According to local media, Dutch authorities moved to shut down the site on May 22, 2019, as part of a joint operation with police agencies from several European nations, including France, Latvia and Luxembourg. Following concerns originally raised by the online security company McAfee in 2018, the FIOD has claimed that the service was used for money laundering.
As Dutch media reported, no arrests have yet been made in the Bestmixer case, as Europol officials attempt to determine the extent to which criminal money laundering was used on the site.
McAfee also released its own report on the FIOD’s action against Bestmixer, describing the site’s possible connections to cybercrime and usage as an easy way to launder money.
The “bitcoin laundering” technique described by McAfee was used to the same effect as the CoinJoin protocol, which allows multiple users to pool transactions into a single group, scrambling funds and obscuring links between sending and receiving addresses. The key difference between the two is that Bestmixer was a centralized, custodial service and explicitly advertised as a way to launder coins for illegal purposes, while CoinJoin’s mixing is user-operated and solely presented as a privacy-enhancing mechanism.
CoinJoin has, over the last year, come to occupy a substantial percentage of all crypto transactions in the space.

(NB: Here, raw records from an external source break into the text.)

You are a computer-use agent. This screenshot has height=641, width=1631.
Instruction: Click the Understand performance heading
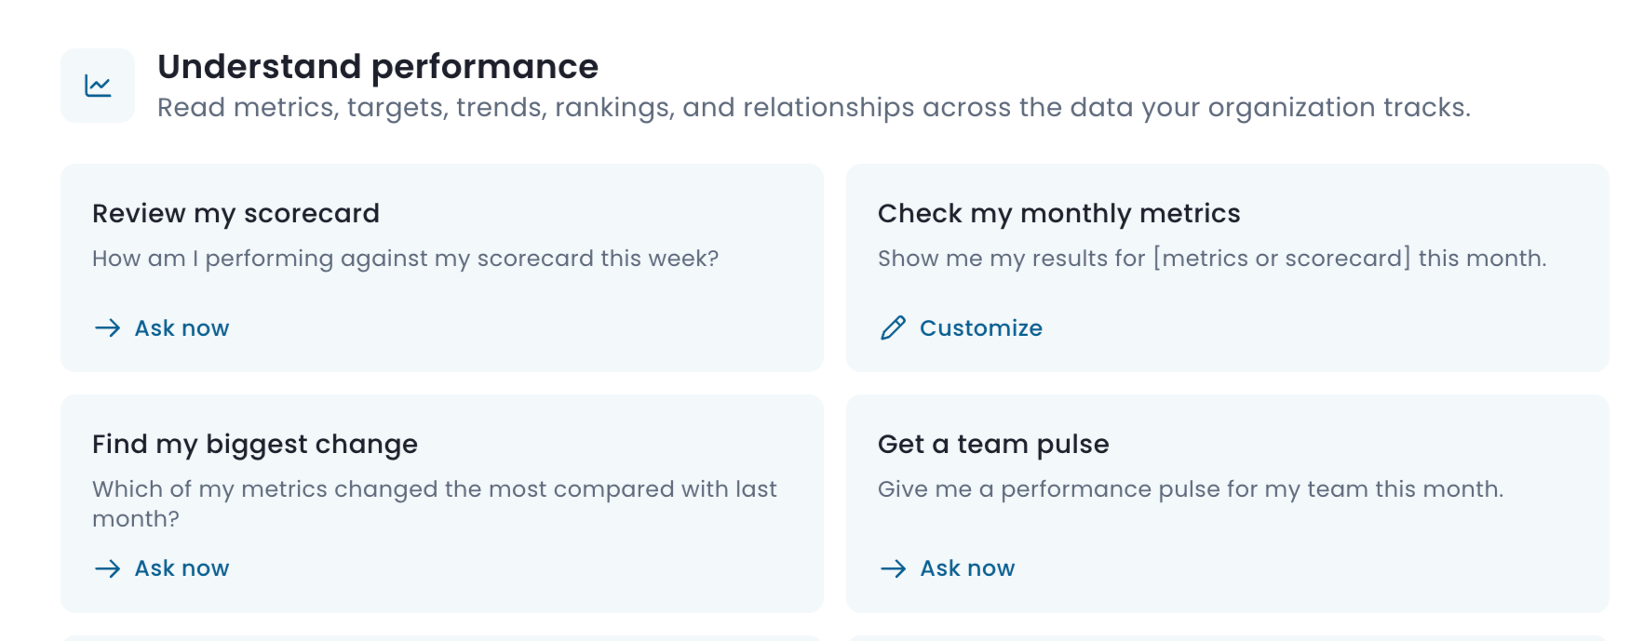pos(378,67)
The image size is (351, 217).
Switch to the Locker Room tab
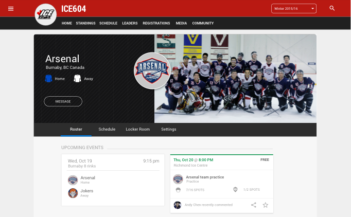(137, 129)
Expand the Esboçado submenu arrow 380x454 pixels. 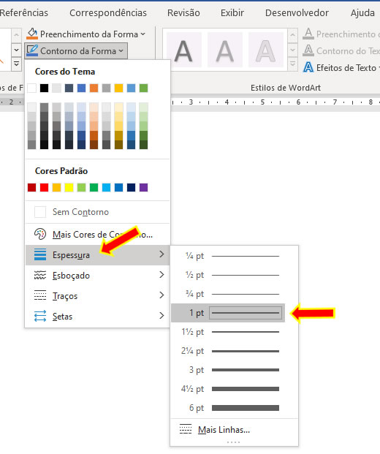(162, 274)
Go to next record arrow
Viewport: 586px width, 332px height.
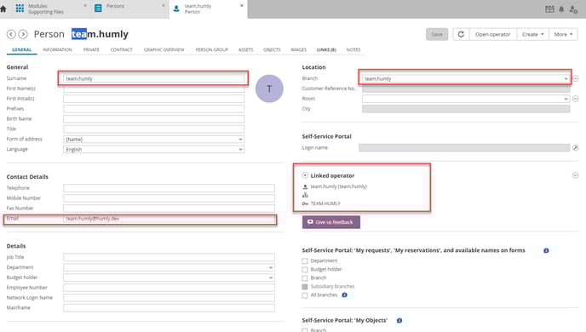[23, 34]
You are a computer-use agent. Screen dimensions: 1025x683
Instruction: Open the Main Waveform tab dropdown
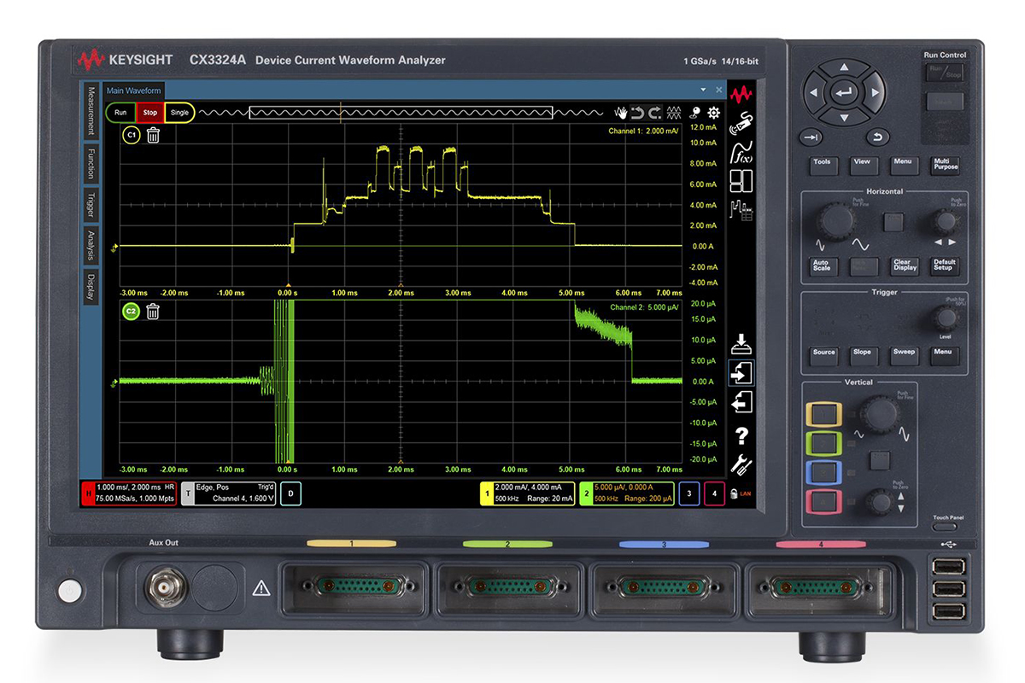pyautogui.click(x=705, y=90)
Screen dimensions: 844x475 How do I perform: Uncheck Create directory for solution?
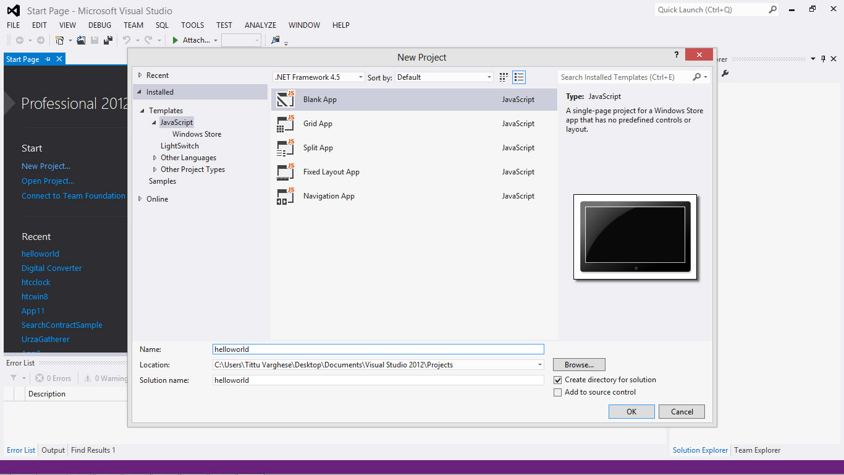pyautogui.click(x=557, y=380)

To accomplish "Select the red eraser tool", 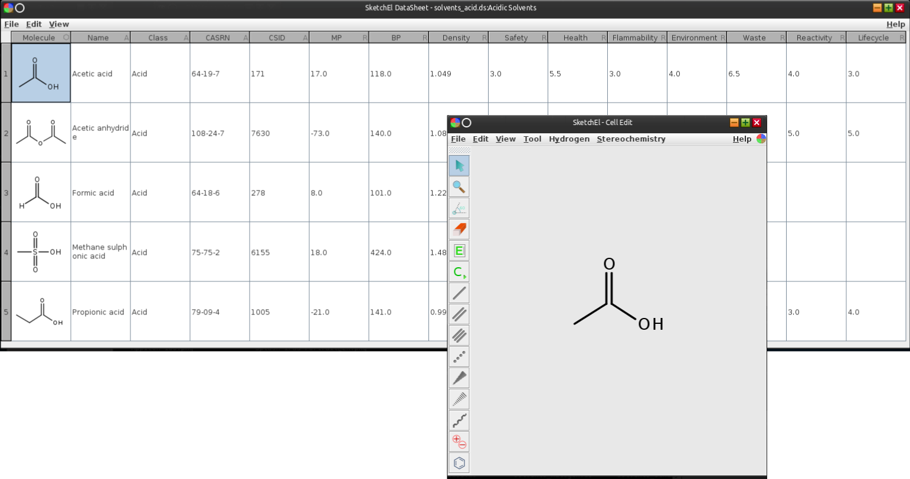I will tap(459, 229).
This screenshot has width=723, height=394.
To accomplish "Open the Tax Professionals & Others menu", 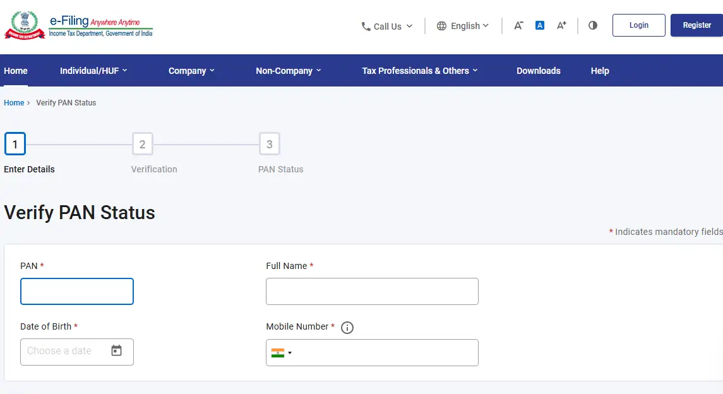I will (x=419, y=71).
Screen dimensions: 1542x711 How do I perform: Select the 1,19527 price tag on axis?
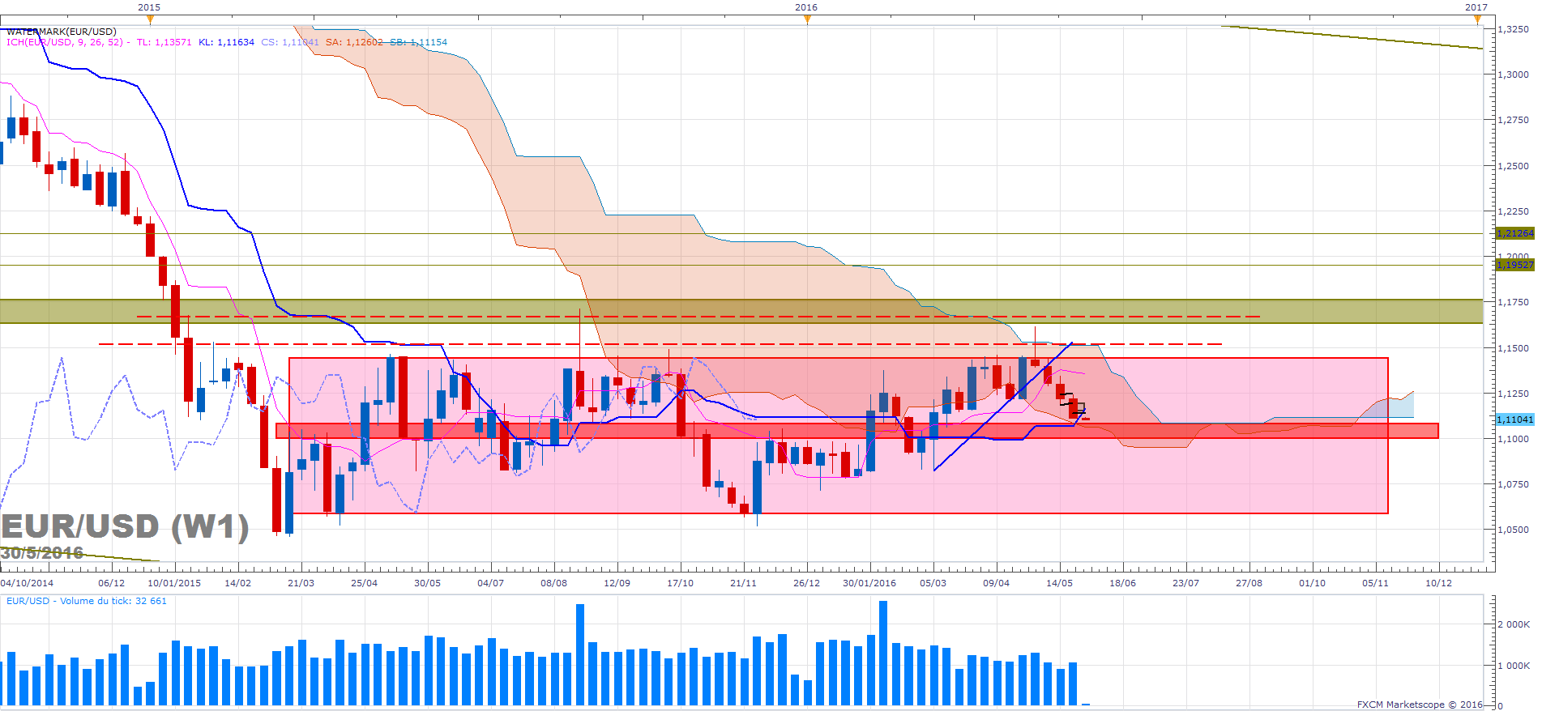pos(1514,265)
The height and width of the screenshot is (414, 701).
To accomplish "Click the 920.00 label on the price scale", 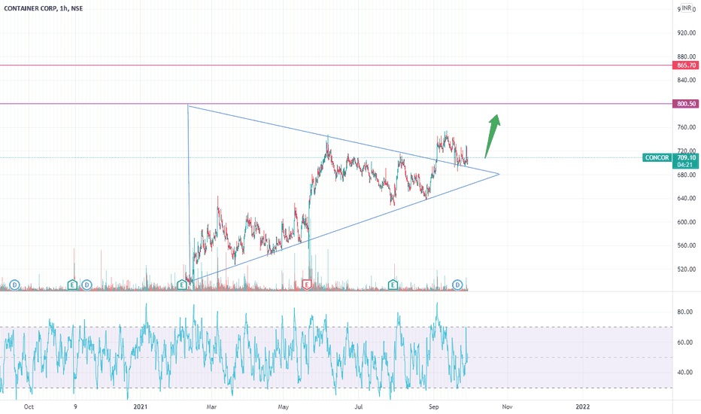I will [686, 32].

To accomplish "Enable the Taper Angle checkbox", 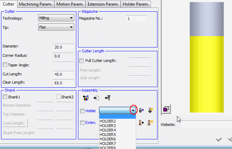I will (x=5, y=65).
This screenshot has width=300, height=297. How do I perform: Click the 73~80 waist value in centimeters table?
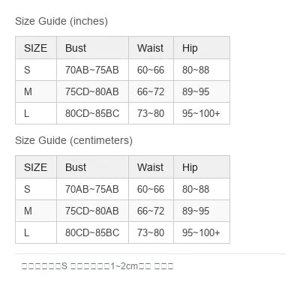151,233
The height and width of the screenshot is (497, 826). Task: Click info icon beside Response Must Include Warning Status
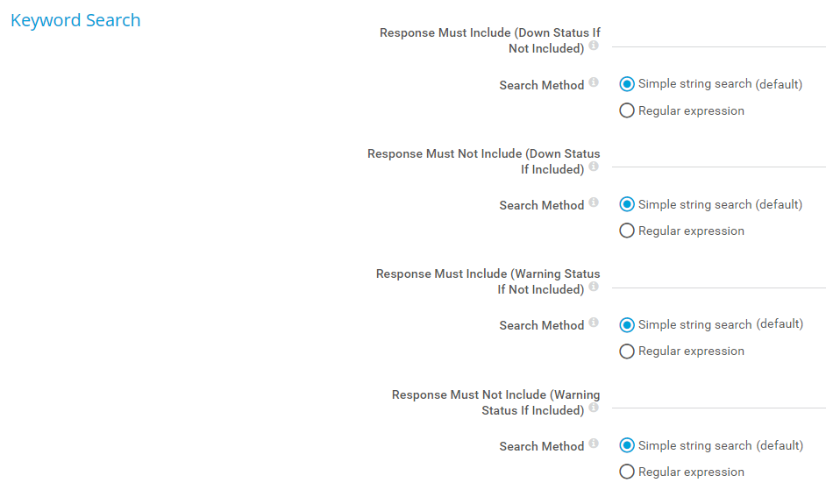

As such, it may be cause for concern that this legal action against Bestmixer could come to affect other, similar crypto services, even if they operate as completely legal entities.
“Today’s Bestmixer seizure shows an increase in law enforcement activities on pure crypto-to-crypto services,” Dave Jevans, CEO of blockchain forensics company CipherTrace, told Bitcoin Magazine. “This is the first public seizure of a bitcoin mixing service and shows that not only are dark marketplaces subject to criminal enforcement, but other services are as well.”
But Bestmixer may have been particularly egregious in leveraging its coin mixing services to help bad actors skirt financial regulations.
“Bestmixer has blatantly advertised money laundering services and falsely claimed to be domiciled in Curacao, where it claimed it was a legal service,” Jevans added. “The reality is that they were operating in Europe and serviced customers from many countries around the world. Bestmixer is also known for its ‘crypto dusting’ activities, where it sends small amounts of bitcoin to tens of thousands of addresses in an attempt to defeat cryptocurrency anti-money laundering tools.”
While it’s still unclear how the FIOD will proceed, authorities have seemingly replaced Bestmixer’s site header with a notice that the domain has been seized.
This article was updated to clarify the differences between Bestmixer and CoinJoin.